Over the coming year, our compliance program for SMEs will focus on the following compliance risks:

  • participation of wealthy individuals in the tax and superannuation systems
  • use of trusts to inappropriately minimise tax
  • Division 7A - treatment of private company profits
  • capital gains - non-disclosure and incorrect reporting
  • employer compliance with fringe benefits tax rules
  • integrity of business systems for GST and excise obligations
  • GST and property transactions.

Participation of wealthy individuals

We undertake two specifically funded programs to promote the proper participation of wealthy individuals in the tax and superannuation systems. These programs of support and enforcement activities focusing on wealthy individuals underpin our commitment to the community that all Australians pay their fair share of tax.

  • Highly wealthy individuals (HWIs) - As outlined, we have maintained an ongoing compliance focus since 1996 on HWIs (defined as an Australian resident who, together with associates, effectively controls $30 million or more in net wealth).

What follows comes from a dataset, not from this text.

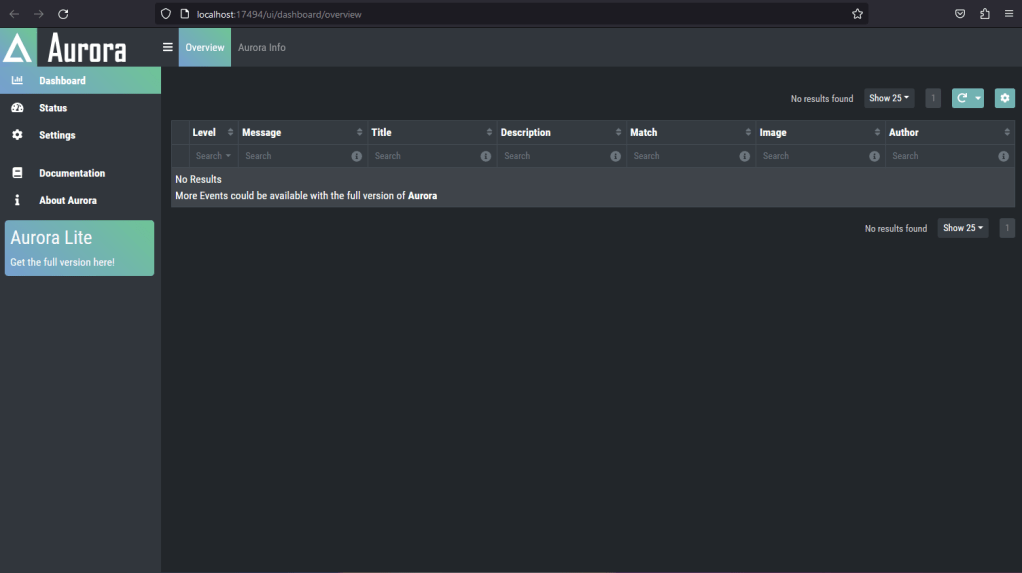Open Status in the sidebar
1022x573 pixels.
(x=53, y=108)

This year we will be focusing on identifying and engaging with more HWIs to help them understand our compliance approach. We are currently monitoring the compliance of 2,600 HWIs.
    • This year, our program of reviews and audits will cover more than half of the HWIs that our risk models identify as higher risk. We expect to complete around 200 reviews and 50 audits of HWIs.
    • Where an audit of a HWI indicates an ongoing risk of non-compliance, we may request additional information on an annual basis through expanded tax returns.
  • Wealthy Australians - Over the last three years, we have been progressively expanding compliance activities in relation to individuals controlling a net wealth of between $5 million and $30 million (with more than 70,000 people in this category identified to date). Over the next year, this program will involve reviews of major business transactions and changes in financial ratios to ensure correct treatment in tax returns and activity statements. We expect to complete around 120 reviews and 50 audits of wealthy Australians.

Use of trusts

In the face of ongoing changes to trust tax law, we will continue to publish tailored information for affected taxpayers on the application of new and existing provisions while at the same time undertaking compliance activity to protect the integrity of the tax and superannuation systems.

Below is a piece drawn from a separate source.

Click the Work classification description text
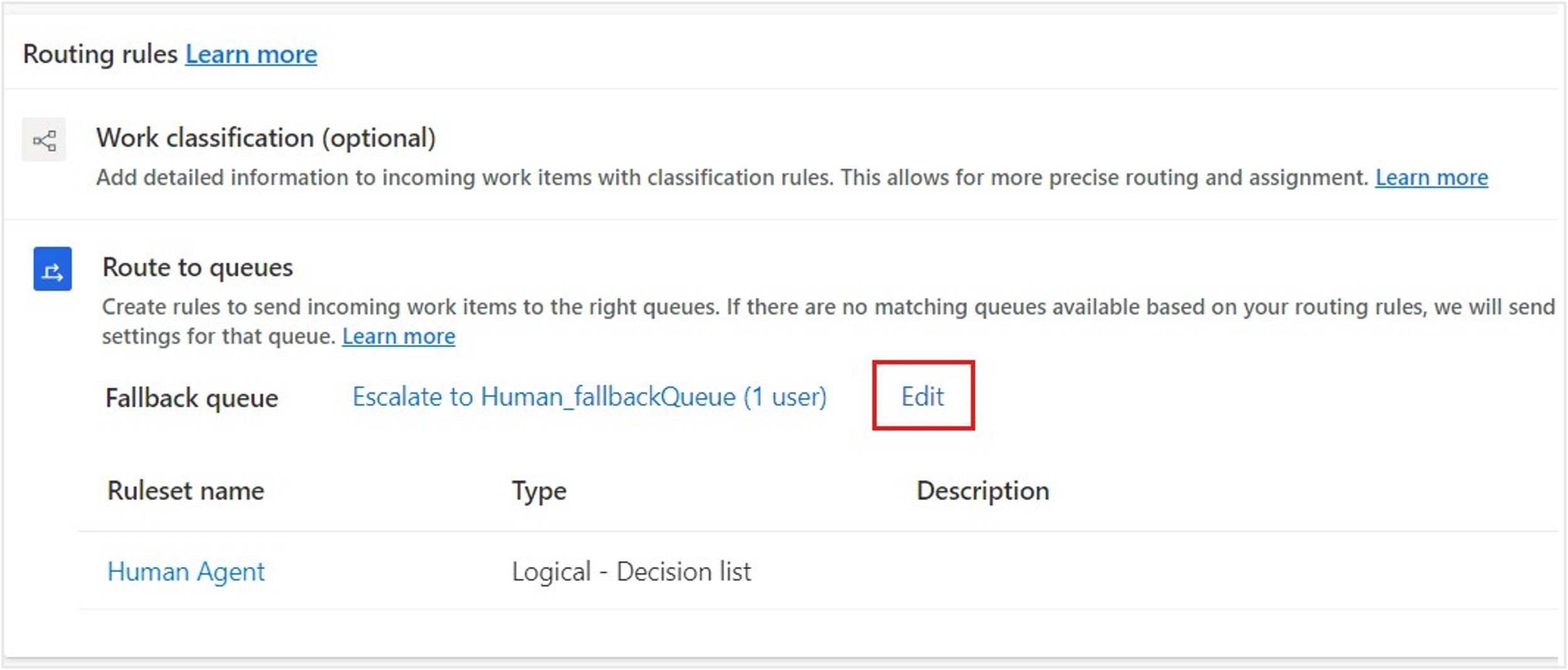 click(732, 178)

To better detect non-compliance, we use information matching and relationship mapping systems to focus reviews and audits on groups involved in potentially manipulative practices. This approach is supported by trust tax file number matching, which links trust distributions to entities lodging income tax returns.

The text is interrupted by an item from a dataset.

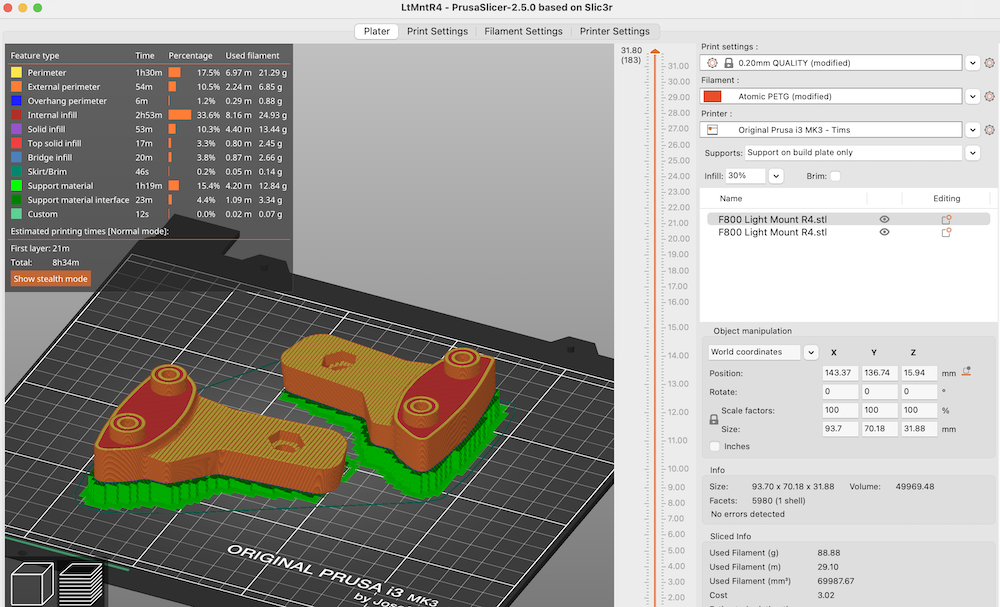The height and width of the screenshot is (607, 1000).
Task: Check the Inches checkbox
Action: (714, 446)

We will contact around 1,000 trustees and beneficiaries about a range of issues including lodgment, correct reporting of trust distributions and compliance with the trust tax file number withholding rules. We also expect to undertake around 30 reviews and at least 15 audits of aggressive trust arrangements.

We continue to use the full force of the law when dealing with the most serious tax avoidance behaviours, including partnering with law enforcement agencies and acting firmly to collect debt. We have established a Trust Taskforce in conjunction with Project Wickenby to respond to aggressive trust-related tax avoidance and evasion.

See Large businesses chapter, for our compliance approach to managed investment trusts.

Division 7A - treatment of private company profits

Division 7A of Part III of the Income Tax Assessment Act 1936 is an integrity measure aimed at preventing private companies from making tax-free distributions of profits to shareholders or their associates.

Over the past few years, we have focused on clarifying the law and education through tax rulings, decision support tools and fact sheets. We have seen increased awareness among private company owners and their advisers of the correct treatment of company funds received by shareholders and associates other than by way of dividends.

This year, we will be moving to a more active verification strategy. We will undertake around 100 letter and phone-based verification activities to ensure SMEs have appropriate loan agreements in place, and use our automated risk models to identify higher risk cases for more intensive reviews and audits.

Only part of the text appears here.